ReadandFeed replying to a comment from iSkyscraper / May 16, 2014 at 11:57 am
So many good options, yet Toronto just keeps on being Toronto. Sigh.
ReadandFeed replying to a comment from Yardl / May 16, 2014 at 11:59 am
Huh. I'm neither a predator nor a malcontent. I just ride a bike and would like to do so safely.
mariposaman replying to a comment from RexR / May 18, 2014 at 10:01 pm
@RexR your cheap shot at ebikes makes you look small and out of touch. Canada legalized ebikes as bicycles 13 years ago and Ontario reluctantly did so a few years later. They are not motor vehicles, I can quote you in the HTA where they are specifically excluded as motor vehicles. If you wish to imagine they are motor vehicles in your tangerine sky with marshmallow clouds world I cannot help that, but for the rest of us in the real world, at least for now ebikes are legally bicycles and not motor vehicles.
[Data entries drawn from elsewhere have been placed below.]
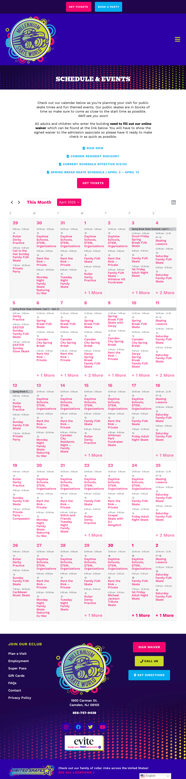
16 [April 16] (110, 385)
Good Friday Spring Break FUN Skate (140, 241)
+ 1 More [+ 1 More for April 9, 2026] (117, 375)
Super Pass (17, 669)
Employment (18, 661)
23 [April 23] (110, 465)
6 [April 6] (38, 303)
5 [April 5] (14, 303)
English (148, 776)
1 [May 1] (133, 545)
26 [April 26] (15, 545)
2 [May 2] (157, 545)
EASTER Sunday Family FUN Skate (21, 332)
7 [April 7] (61, 303)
Ebikes responsibly used are no more or less dangerous than pedal bicycles.
Opus the Poet / May 19, 2014 at 09:33 pm
What they need is a Martin Ashton or Danny MacAskill to do a trials ride over cars parked in the bike lane, or a provision in the law that allows cars illegally parked in the bike lane to be considered "apparatus" for BMX Street practice and demonstrations.
Cindy / May 23, 2014 at 05:23 pm
I like the bollards on Wellsley! It may be that drivers will get used to them and start parking on them or between them but for right now it has hugely reduced the number of cars parked in the bike lane. There are always cars parked on Sherbourne up on the curb in the bike lane. I don't want to jump the curb when there is traffic so I have to get off my bike and walk around each parked car. I end up taking Parliament instead as a result.